O QUE FAZER:
a - Segundo a notícia sobre o Jardim Flamboyant, qual juiz anulou os decretos municipais?
b - Liste todos os decretos que a sentença declarou nulos, segundo a notícia sobre o Jardim Flamboyant.
c - Dê continuidade à notícia sobre a anulação dos decretos do Jardim Flamboyant a partir da última frase apresentada.

TEXTO PARA LEITURA:
☆ ☆ ☆

Justiça anula decretos que autorizam Jardim Flamboyant, em Nova Odessa
Além dos decretos municipais que aprovaram condomínio, todos atos administrativos, como o registro e obras foram declarados nulos na sentença; decisão cita uso de base legal inconstitucional e manobras para legitimar loteamento
A Justiça de Nova Odessa anulou decretos municipais que
aprovaram o Residencial Jardim Flamboyant. A decisão é do juiz Luiz Gustavo
Primon, que declarou nulos os decretos 4.342/2020, 4.418/2021, 4.500/2021,
4.501/2021 e 4.550/2022, além de todos os atos administrativos decorrentes
deles, incluindo aprovação, registro e execução das obras do empreendimento.
A sentença teve origem em ações populares ajuizadas por
Silvio Natal e Daniela da Vinha Júlio. Eles alegavam que a aprovação do
loteamento Jardim Flamboyant, também chamado Residencial Flamboyant, foi
realizada com base em normas municipais declaradas inconstitucionais e sem a
devida participação popular.
O loteamento em questão foi originalmente aprovado pelo
Decreto Municipal 4.342, de 2020, no “apagar das luzes” do mandato do
ex-prefeito Benjamim Bill Vieira de Souza (PL). Em 2021, o novo prefeito de
Nova Odessa, Claudio Schooder, o Leitinho (PSD), revogou o decreto para
renegociar contrapartidas urbanísticas com a construtora. Assim, foi publicado
o Decreto nº 4.358/2021, que revogou o anterior, e, posteriormente, em maio de
2021, o empreendimento foi reautorizado por outro decreto.

☆ ☆ ☆

MATERIAL FORNECIDO:
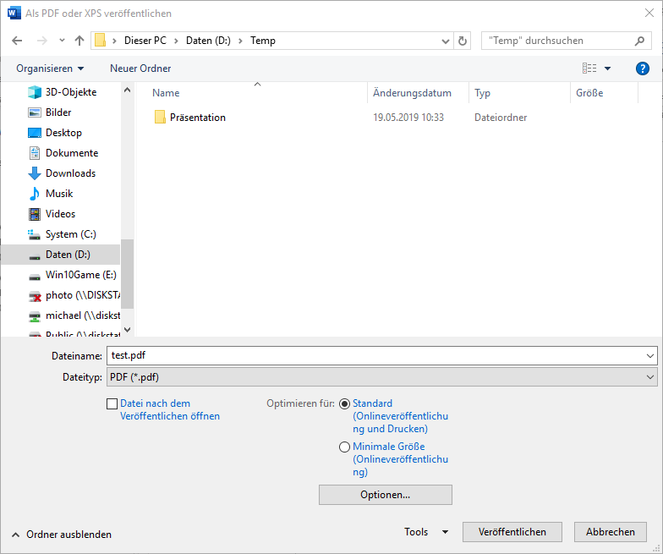Click the refresh button next to address bar
The width and height of the screenshot is (663, 554).
[x=463, y=41]
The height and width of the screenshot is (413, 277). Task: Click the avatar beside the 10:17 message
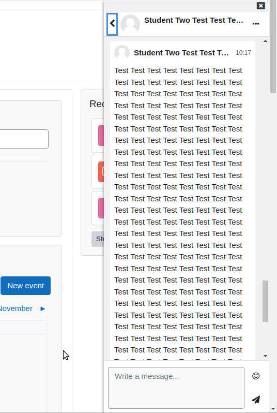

☆ ☆ ☆

RESPOSTAS POR TAREFA:
a - Luiz Gustavo Primon.

b - 4.342/2020, 4.418/2021, 4.500/2021, 4.501/2021 e 4.550/2022.

c -
Contudo, em fevereiro
de 2021, o Tribunal de Justiça havia declarado a inconstitucionalidade da Lei
Complementar nº 36/2014, que criou as chamadas Zonas Especiais de Interesse
Social (ZEIS) — justamente a base legal usada para viabilizar o loteamento.
Essa lei foi considerada inconstitucional por não ter sido precedida de estudos
técnicos e por ausência de participação popular. O TJ modulou os efeitos da
decisão para evitar insegurança jurídica, preservando, em tese, atos praticados
até aquela data.
Mesmo com os questionamentos judiciais em curso, a empresa
Água Branca Construtora e Incorporadora registrou o loteamento em 14 de maio de
2021 e lançou comercialmente 217 unidades habitacionais, que foram todas
vendidas. As obras tiveram início logo em seguida.
Em sua defesa, a empresa alegou que o processo de aprovação
começou em 2016 e que, em 2019, obteve aprovação prévia junto ao GRAPROHAB,
órgão estadual responsável pela análise de projetos habitacionais. Segundo a
construtora, o decreto de aprovação final foi emitido em dezembro de 2020,
antes do trânsito em julgado da decisão de inconstitucionalidade.
O juiz de Nova Odessa considerou na decisão que a base legal
utilizada para aprovar o loteamento foi invalidada e, portanto, os decretos não
poderiam subsistir. Ele avaliou como nulas as autorizações e os atos
administrativos decorrentes, incluindo registro, vendas e execuções de obras.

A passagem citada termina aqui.